Recent advancements in quantum information science have led to an increased focus on the study of open quantum systems and their non-Markovian dynamics. In this paper, we present a novel approach to quantifying the non-Markovian dynamics of a n-dimensional quantum system using Principal Component Analysis (PCA). The motivation for this work stems from the growing interest in understanding the complex interplay between quantum systems and their environment, alongside the potential of machine learning techniques to provide new insights into such systems dynamics. We specifically apply our methodology to the Jaynes-Cummings (JC) model, which describes the interaction between a two-level atom and a quantized electromagnetic field mode, and a cornerstone in quantum non-Markovianity studies due to its characteristic collapse and revival phenomena.
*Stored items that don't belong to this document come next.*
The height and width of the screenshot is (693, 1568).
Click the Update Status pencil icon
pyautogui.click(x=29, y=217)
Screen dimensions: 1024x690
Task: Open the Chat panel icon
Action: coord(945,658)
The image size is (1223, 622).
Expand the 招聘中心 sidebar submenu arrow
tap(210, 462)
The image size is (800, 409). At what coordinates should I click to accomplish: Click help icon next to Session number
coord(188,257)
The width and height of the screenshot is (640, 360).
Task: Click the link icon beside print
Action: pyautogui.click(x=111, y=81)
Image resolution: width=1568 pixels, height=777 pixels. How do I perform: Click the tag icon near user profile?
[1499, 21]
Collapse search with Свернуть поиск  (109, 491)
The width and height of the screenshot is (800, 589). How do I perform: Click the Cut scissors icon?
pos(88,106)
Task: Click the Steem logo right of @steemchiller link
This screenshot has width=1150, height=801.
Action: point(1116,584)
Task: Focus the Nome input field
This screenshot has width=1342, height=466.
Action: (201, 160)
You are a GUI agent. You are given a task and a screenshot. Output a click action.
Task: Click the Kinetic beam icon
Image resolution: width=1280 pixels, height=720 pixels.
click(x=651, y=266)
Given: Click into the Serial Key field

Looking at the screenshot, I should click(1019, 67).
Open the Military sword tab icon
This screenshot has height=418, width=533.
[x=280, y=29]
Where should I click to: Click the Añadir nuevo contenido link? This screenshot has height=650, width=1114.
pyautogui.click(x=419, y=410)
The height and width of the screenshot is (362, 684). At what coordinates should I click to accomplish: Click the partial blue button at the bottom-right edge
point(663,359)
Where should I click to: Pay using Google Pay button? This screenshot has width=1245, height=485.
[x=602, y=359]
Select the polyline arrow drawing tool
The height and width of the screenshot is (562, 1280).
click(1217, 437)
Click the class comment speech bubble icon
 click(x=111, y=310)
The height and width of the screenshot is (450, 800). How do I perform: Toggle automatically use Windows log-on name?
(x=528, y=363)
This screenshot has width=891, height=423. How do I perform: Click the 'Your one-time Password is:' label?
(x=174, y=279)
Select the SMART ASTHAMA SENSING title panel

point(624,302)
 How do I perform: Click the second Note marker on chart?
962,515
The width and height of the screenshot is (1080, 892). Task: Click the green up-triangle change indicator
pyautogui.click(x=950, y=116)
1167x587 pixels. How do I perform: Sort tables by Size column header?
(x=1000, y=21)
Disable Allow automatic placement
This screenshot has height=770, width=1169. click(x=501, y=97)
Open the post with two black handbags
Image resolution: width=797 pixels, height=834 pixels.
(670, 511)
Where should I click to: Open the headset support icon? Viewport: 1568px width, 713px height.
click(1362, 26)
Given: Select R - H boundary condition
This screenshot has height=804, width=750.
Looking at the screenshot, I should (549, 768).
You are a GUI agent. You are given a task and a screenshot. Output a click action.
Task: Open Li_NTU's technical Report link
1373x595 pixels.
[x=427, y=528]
Our PCA-based method aims to capture the non-Markovian features of the system dynamics in a comprehensive and interpretable manner. This involves constructing a covariance matrix from the state vector of the system for a set of initial states and employing PCA to identify the dominant modes of variation. Subsequently, we analyze the temporal behavior of these principal components to quantify the non-Markovian characteristics of the system. Importantly, our method provides a more nuanced understanding of non-Markovian dynamics, revealing insights that may not be fully captured by conventional approaches.